The one obvious solution to our employment woes is to reduce the number of Ph.D.s we produce.
Doug Eskew of Colorado State University at Pueblo, another of the book’s contributors, points out that many colleagues at nonelite universities think “our commitment to scholarly pursuits stands in a direct and harmful relation to our commitment to our students.” Eskew laments a chancellor who claimed scholarship as “an unproductive burden on students.” Professional status depends on research, but professors at nonelite institutions face multiple barriers to producing it. Their institutions require double or triple the teaching and service loads of their former advisers at, say, one-third the pay and a fraction of the research support. Many have to “borrow” credentials to access online databases. So long as professional status is determined by research productivity, many are doomed to have little or none.
It is time to take thought experiments like Guillory’s seriously. The one obvious solution to our employment woes is to reduce the number of Ph.D.s we produce. Instead, for decades graduate programs have offered only amelioration. Certain departments offer transparency. Some now also provide elaborate and supplementary programs to ensure a Ph.D. can find some other job, outside of English or the humanities. Mostly they shift responsibility elsewhere: to the corporatization of the university, to significant reductions in state funding, to the neoliberal and globalized economic order, to overdetermined disaster.
Yes, these factors affect us all. But in shifting responsibility, graduate programs are like Gloucester in King Lear, who sees a failing world and blames everyone and everything except himself. As his illegitimate son Edmund anatomizes,
This is the excellent foppery of the world, that, / when we are sick in fortune, — often the surfeit / of our own behavior, — we make guilty of our / disasters the sun, the moon, and the stars: as / if we were villains by necessity; fools by / heavenly compulsion; knaves, thieves, and / treachers, by spherical predominance; drunkards, / liars, and adulterers, by an enforced obedience of / planetary influence; and all that we are evil in, / by a divine thrusting on: an admirable evasion / of whoremaster man, to lay his goatish / disposition to the charge of a star!
Usually outsiders like Edmund are right. We don’t want to realize too late, as King Lear does, “I have ta’en / Too little care of this!” Lear has taken too little care of the “houseless heads and unfed sides” — the homeless and impoverished in his kingdom. Ph.D. programs have taken too little care of those they sent to the hinterlands, to contingency, and to be forgotten. But any rectification requires an acknowledgment that these frustrations are the result of an addiction to cheap labor. And that fixing them requires redistribution — of teaching loads, of research support, and of what counts as criteria for hiring and advancement. In Lear’s words, a shaking of the superflux indeed.

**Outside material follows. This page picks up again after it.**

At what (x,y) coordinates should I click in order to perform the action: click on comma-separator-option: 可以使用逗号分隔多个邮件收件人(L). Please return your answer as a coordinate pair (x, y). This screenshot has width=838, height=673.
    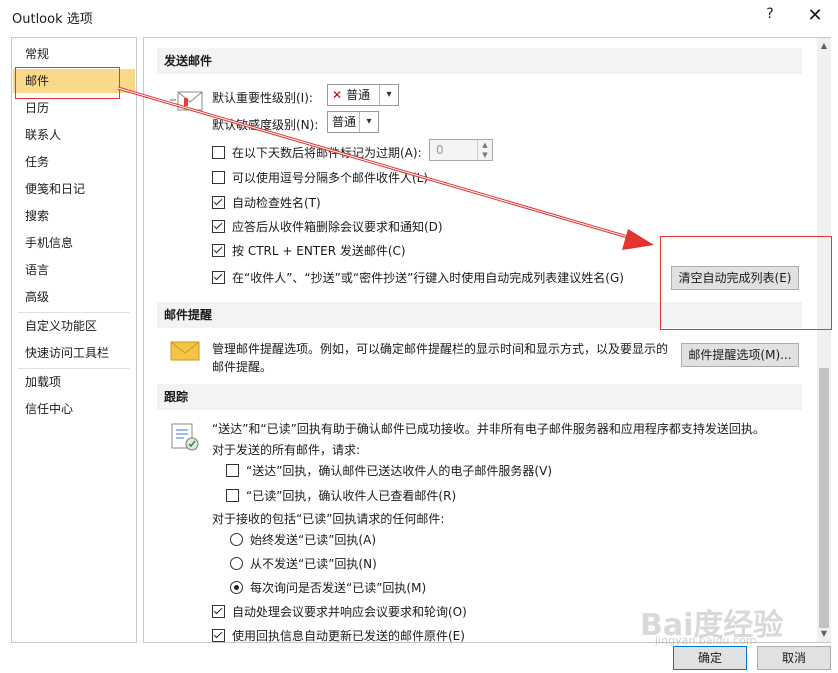
    Looking at the image, I should click on (320, 178).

Will it happen? I doubt it. Shortly after MLA, I dined at a lovely Moroccan restaurant in San Francisco. At the next table two late 30-something men blathered on about their enormous homes, their companies, their thises and thats. “This kind of capitalism has worked really well for me,” one of them said, “but I do have moral issues with it.” Theirs is the bind Ph.D. programs find themselves in: The system is horrible, unethical, but it works for them. It is also the kind of thing that should make English professors lose their minds.